His article offers not a clue. They may as well not even exist, so little are
they expected to support their children. The only father we know about for sure
is the illegal-alien convict; the other shadowy boyfriends, passingly mentioned
only as inappropriate roommates, may or may not be the fathers of their current
girlfriends’ children.
The Left’s essential strategy
when it comes to poverty is to assess need and desert only in the present
moment. If someone shows up at a welfare office saying: “I have no means of
support for myself and my children,” the proper role of the government bureaucrat
is to ask: “How big a check do you require?” rather than: “What did you do to
put yourself into this situation?”
Conservatives should respond
to the Left’s present-oriented framework for analyzing welfare and poverty by
reintroducing the connection between past behavior and present need. Underclass
poverty doesn’t just happen to people, as the Left implies. It is almost always
the consequence of poor decision-making—above all, having children out of
wedlock. A single mother almost inevitably faces a life of stress and
instability, even if she gets a job per TANF rules. More importantly,
out-of-wedlock child-rearing is profoundly irresponsible. The evidence is
incontrovertible: children raised in single-parent homes do worse on all
measures of socialization than those raised by married parents.
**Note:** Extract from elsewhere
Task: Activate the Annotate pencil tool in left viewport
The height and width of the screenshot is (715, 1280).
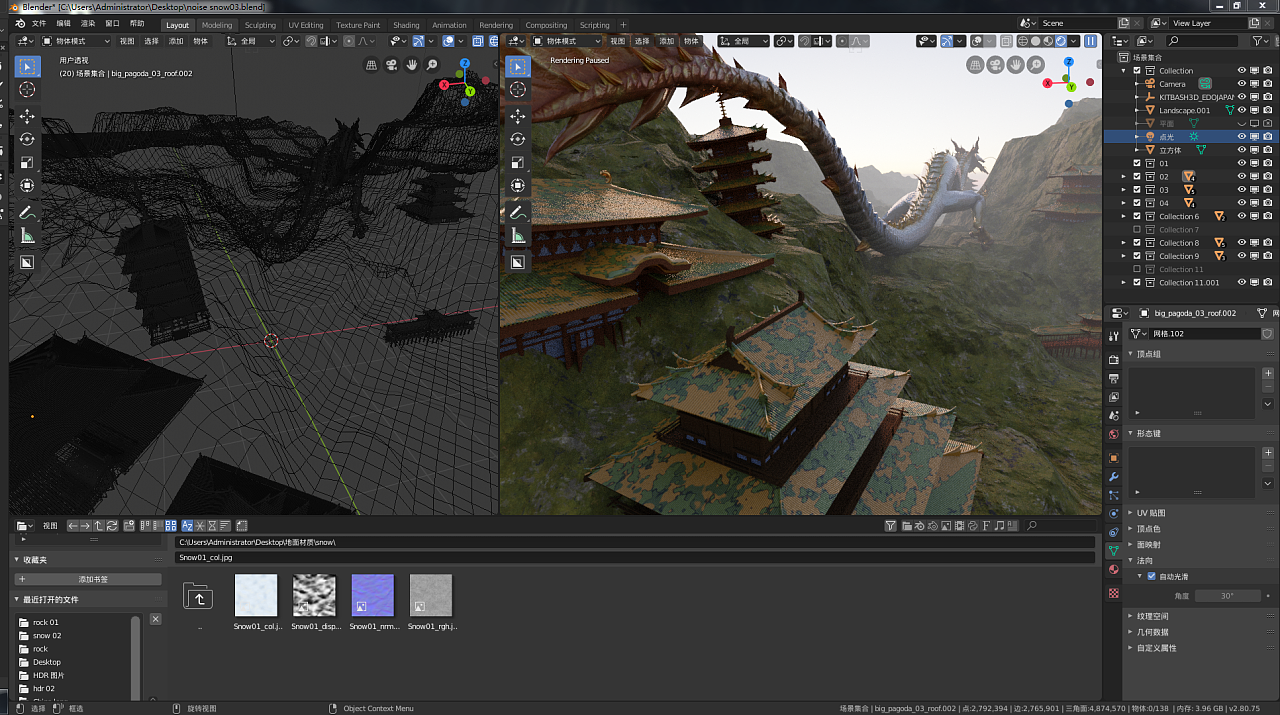Action: click(x=27, y=213)
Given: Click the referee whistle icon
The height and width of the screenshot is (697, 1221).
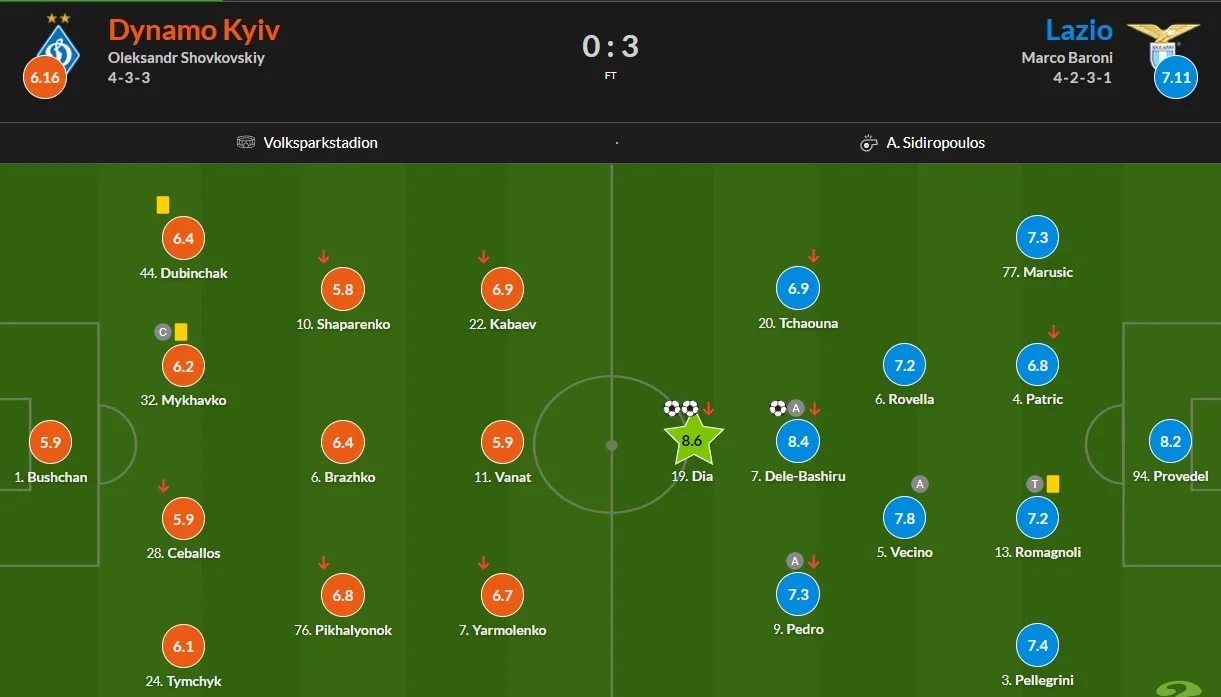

Over the last decade and a
half, the Right has gotten sucked up into an increasingly sterile debate about
the nuts and bolts of welfare reform: whether to impose full-check or
partial-check sanctions for rule violations, for example, or what the proper
size of the caseload-reduction credit should be. Such a focus on regulatory
minutiae was necessary in the early stages of welfare reform, since turning
around welfare bureaucracies from check-writing structures to work-incentivizing
organizations was essential to TANF’s success. But by now it’s clear that
requiring welfare mothers to work or any other possible tweaks to the rules is
not going to change underclass norms around child-rearing, as TANF’s drafters
had wistfully hoped. And the seeming intractability of out-of-wedlock
child-rearing guarantees future demand for big-government programs. What is
needed now is a full-throated campaign in every government office, bully
pulpit, and private agency to reassert the value of fatherhood and marriage.